Written by Joseph Purkey
Houselessness is a Problem for Everyone
Many communities are being confronted with rising houselessness* these days and transitional housing** is a key piece of the solution. Once someone gets to the point where they are living on the street it becomes a monumental task to get back into housing. Once you are living in your car or a tent, showers and healthy, refrigerated foods are a luxury. If you don’t have easy access to food and a shower it is harder to hold down a job. That’s not to mention the fact that if you don’t have a safe place to store your possessions they might not even be there when you get back if you go to get food or work a shift. This is all to say, houselessness is not going away on its own. Transitional housing, like the St Johns Village, meets the needs of having a safe, secure, and supported place to live while people get reintegrated into society.
* “Houseless” is the preferred term instead of “homeless” because a person can choose to make a home anywhere, but when we use these terms we are typically talking about people without a structure (house) to live in that is officially deemed habitable.

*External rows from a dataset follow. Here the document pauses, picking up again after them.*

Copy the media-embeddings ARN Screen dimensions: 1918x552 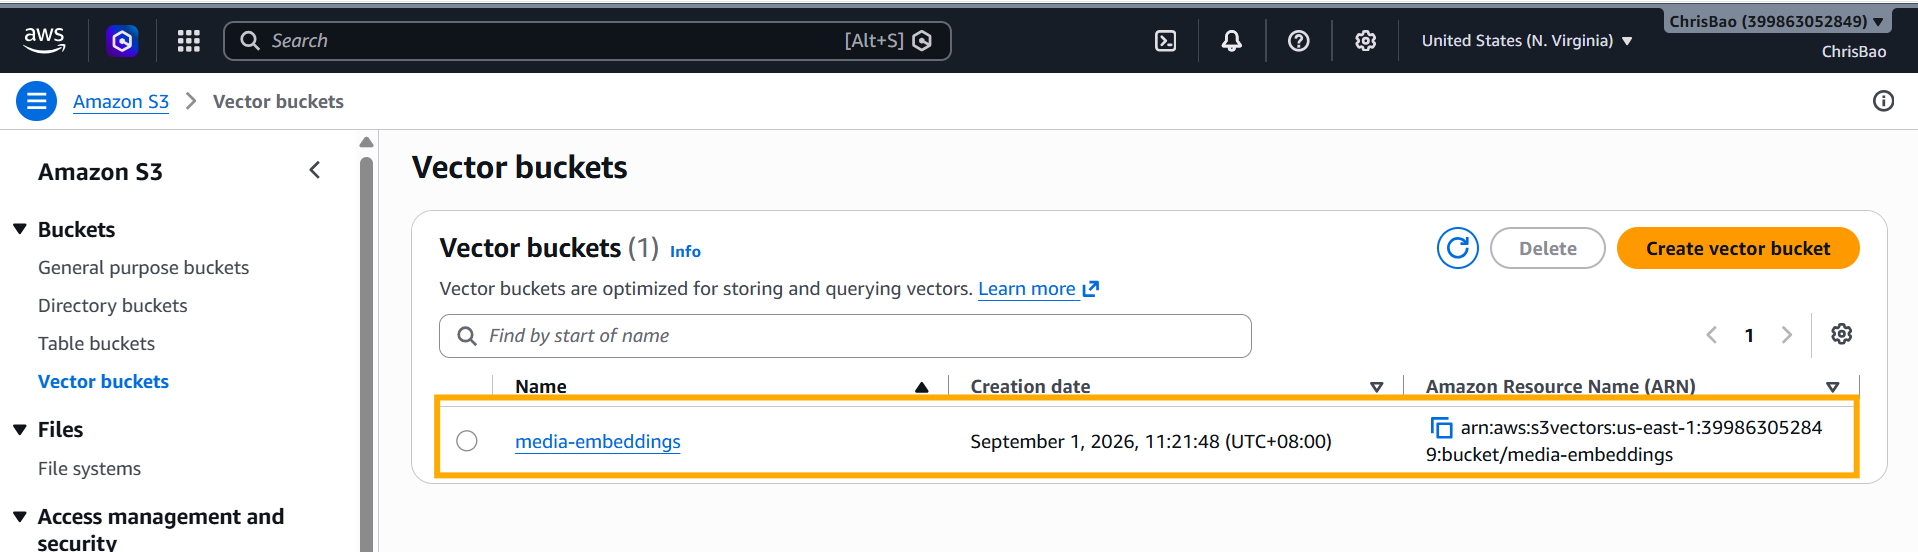click(1441, 428)
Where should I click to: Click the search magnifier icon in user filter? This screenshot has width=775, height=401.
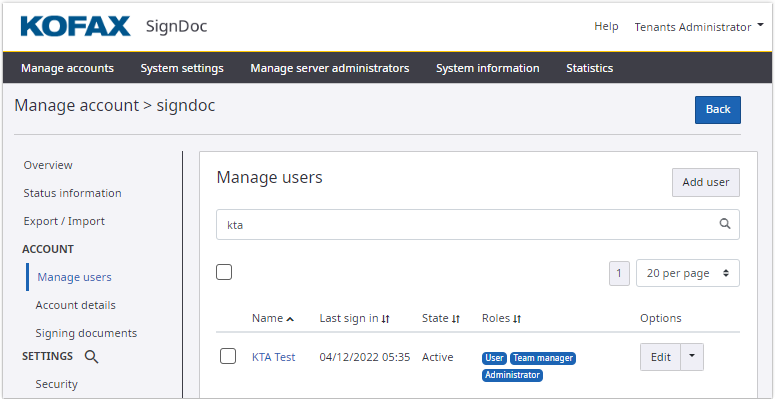point(725,225)
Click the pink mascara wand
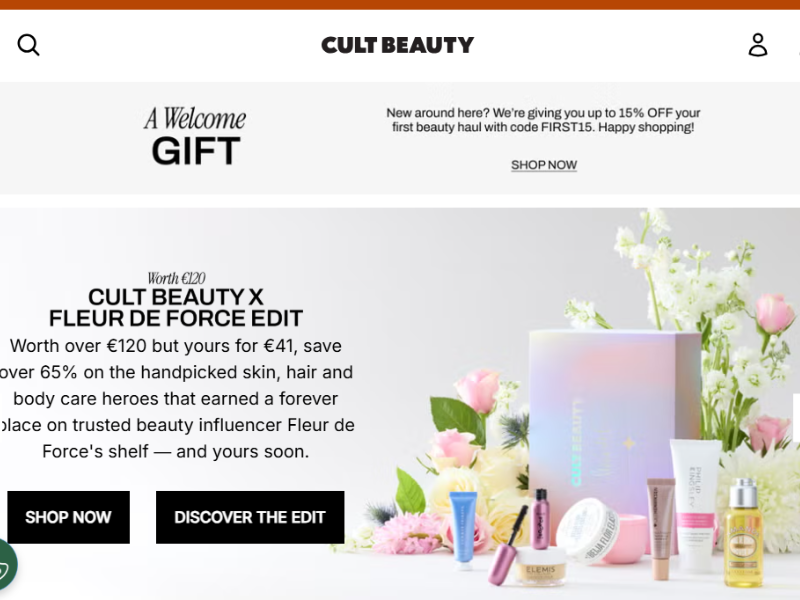The width and height of the screenshot is (800, 600). (x=507, y=546)
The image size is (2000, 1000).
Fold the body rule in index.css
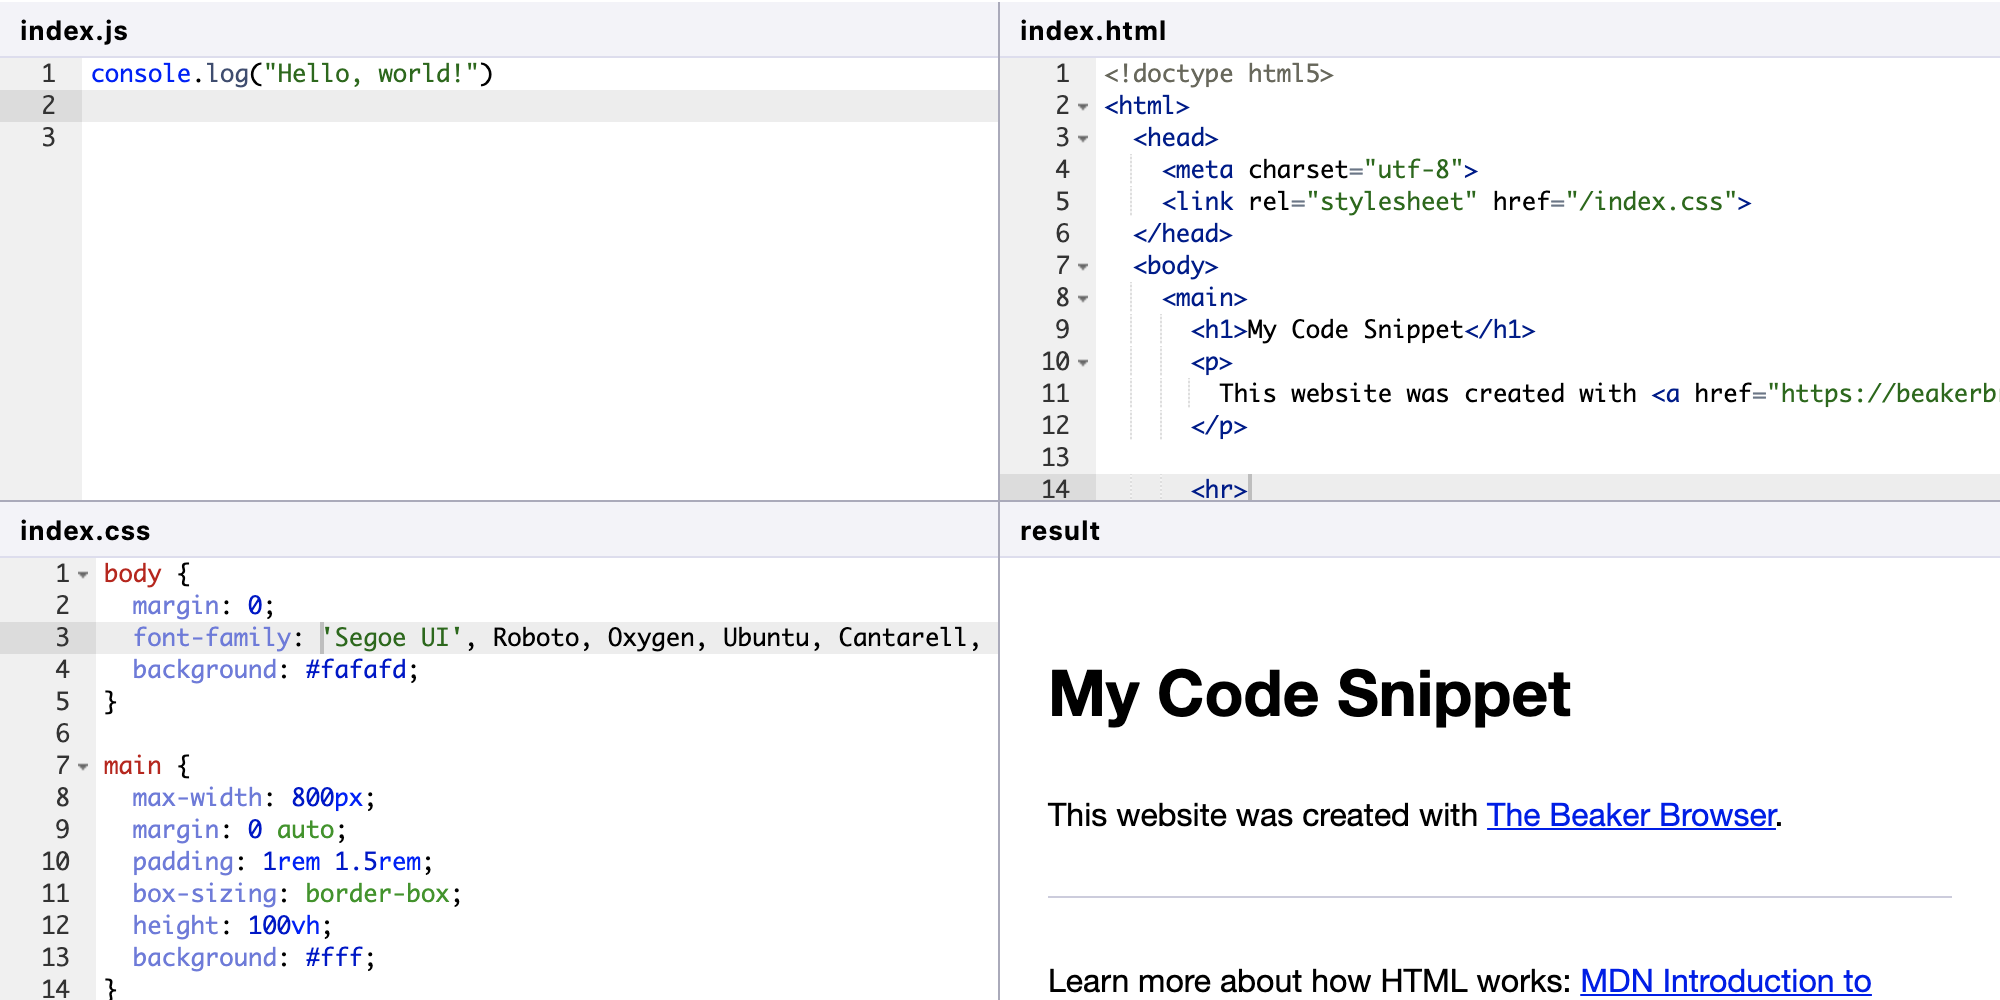(83, 575)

** There are three main types of supportive housing to address houselessness: 1) Temporary Shelter, where the main goals are to provide safety, security, and support; 2) Transitional Housing, where the focus is on support services back into standard housing, financial sustainability, and community living, coordinated through a case manager; and 3) Permanent Supportive Housing, where the focus is on independent living and less intense support from case managers.